SCANNERS
MIND BLOWING
AS DAVID CRONENBERG’S HEAD-EXPLODING SF THRILLER MARKS ITS 40TH ANNIVERSARY, WE SPEAK TO ACTOR STEPHEN LACK AND CINEMATOGRAPHER MARK IRWIN
WORDS: OLIVER PFEIFFER
IF THERE’S ONE IMAGE SYNONYMOUS WITH THE career of writer/director David Cronenberg it’s arguably the head-explosion from 1981’s science fiction horror
Scanners.
The bloody culmination to a hostile meeting of minds between two “scanners” (superhumans born with mind-reading and manipulating abilities), it perfectly exemplifies the filmmaker’s obsession with victims of scientific or medical experiments gone terribly wrong.

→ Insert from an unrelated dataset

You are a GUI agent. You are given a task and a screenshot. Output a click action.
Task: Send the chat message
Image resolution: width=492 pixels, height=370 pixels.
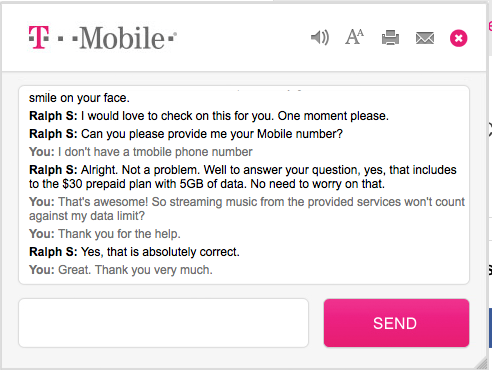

After the psychosexual extremes of Cronenberg’s earlier Canadian-made shockers Shivers, Rabid and The Brood, Scanners, with its sci-fi conspiracy thriller edge, was also a conscious attempt by the former “king of venereal horror” to veer a little closer towards commercial filmmaking. “I guess it was kind of experimental in a way, to take these scenes and run with them,” director of photography Mark Irwin, who shot all the Cronenberg films from The Brood to The Fly, tells SFX. “It’s not hard to make a head-trip now, but back in those days this was a reach. That was David’s comfort zone: to make people uncomfortable.”
For the basic premise of a telepathic race hell-bent on world domination, Cronenberg drew from a chapter involving psychic “Senders” in William S Burroughs’s novel Naked Lunch (later adapted by the director into the 1991 film). Due to the tricky Canadian film-financing situation of the times, the filmmaker was given the green light a mere fortnight before the hectic two-month production commenced. “I knew if I could survive Scanners I could survive anything!” he would later say, admitting that he started filming without a completed script and spent lunch breaks writing scenes to be shot later that day, fine-tuning the script in the evenings.